Corbett And Norquist Disagree On Tax Definition
Grover Norquist is now calling Corbett’s county-level Marcellus Shale impact fee a tax.
So something’s got to give, right?
Apparently not. Speaking to the Pennsylvania Press Club this afternoon, Corbett said he “disagree[s] with [Norquist’s] opinion on that.”
Norquist – who’s a big fan of Corbett, to the point of floating him as a possible future presidential contender – was initially on board with Corbett’s proposal, which keeps the levy on the county level.
The two men part ways on the distribution of income. To Norquist, the fee becomes a tax as soon as it distributes money to state government, even though Corbett’s proposal, written into House Bill 1950, limits the revenue to departments dealing directly with drilling.
Norquist posted his “tax” ruling on the Americans for Tax Reform website, just hours before last week’s House vote on the measure. It didn’t seem to have much of an immediate impact: the legislation cleared the Republican-controlled House on a 107-76 vote.
The vote was a rare setback for Norquist, whose anti-tax pledge has become a “must” for Republicans seeking office across the country. The promise’s language, and definitions of what is and isn’t a tax, held up this summer’s debt ceiling negotiations.

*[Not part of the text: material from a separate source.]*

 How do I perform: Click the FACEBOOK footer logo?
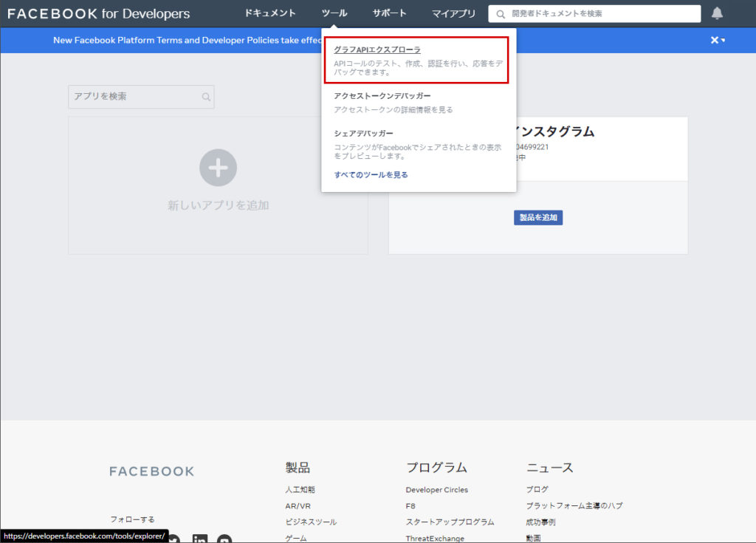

Corbett isn’t the only Pennsylvania politician to part ways with Norquist: the anti-tax crusader gave the cold shoulder to Senator and Supercommittee member Pat Toomey’s plan to comprise with Democrats on spending cuts, by raising $300 billion in new taxes. As Politico reported, Norquist emailed, “If it was the final bill, it would be poison for taxpayers, tea party supporters and Republicans…As a negotiating position to bring Democrats toward tax reform, it was not treason.”